◆ PROBLEM STATEMENT ◆
Transcribe the entries exactly; images are not part of the copy.

Collected data entries:
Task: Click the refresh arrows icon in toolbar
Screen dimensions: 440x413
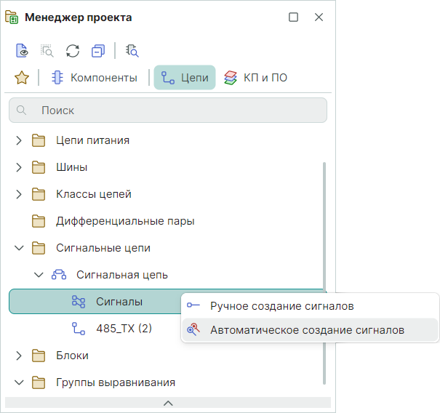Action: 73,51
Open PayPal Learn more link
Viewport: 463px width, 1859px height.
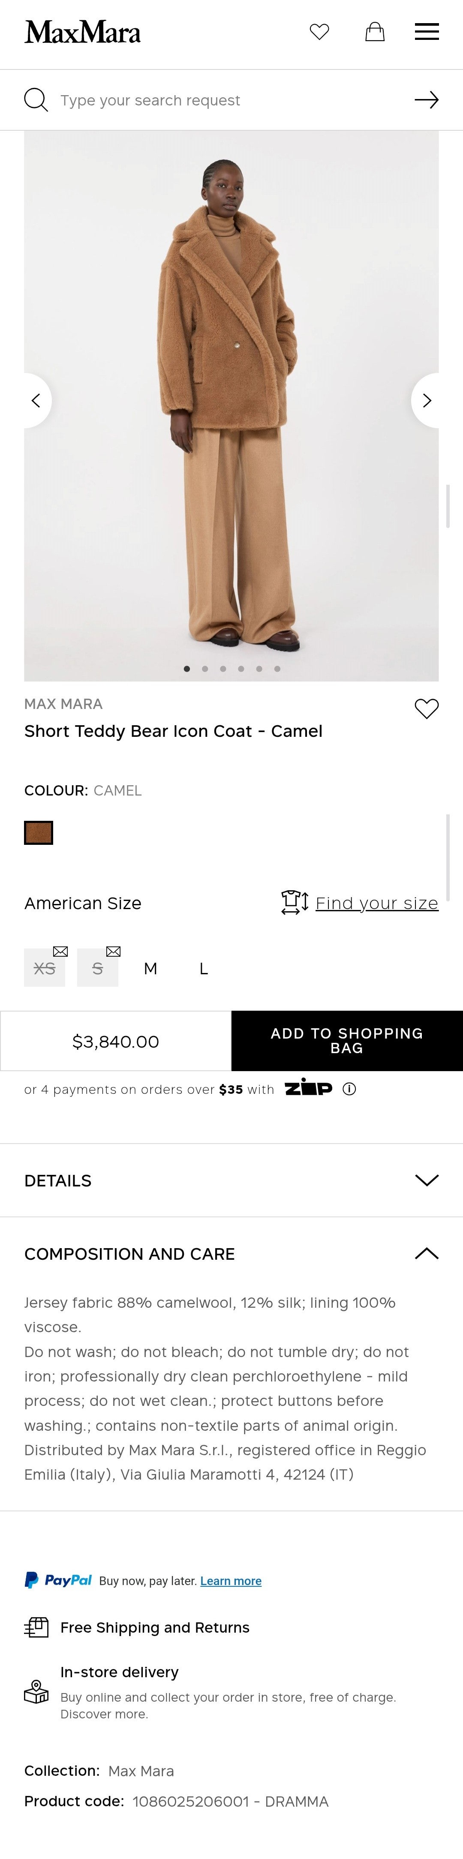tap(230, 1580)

◆ SOLUTION ◆
Task: Click the refresh arrows icon in toolbar
Screen dimensions: 440x413
Action: 73,51
Open PayPal Learn more link
Viewport: 463px width, 1859px height.
tap(230, 1580)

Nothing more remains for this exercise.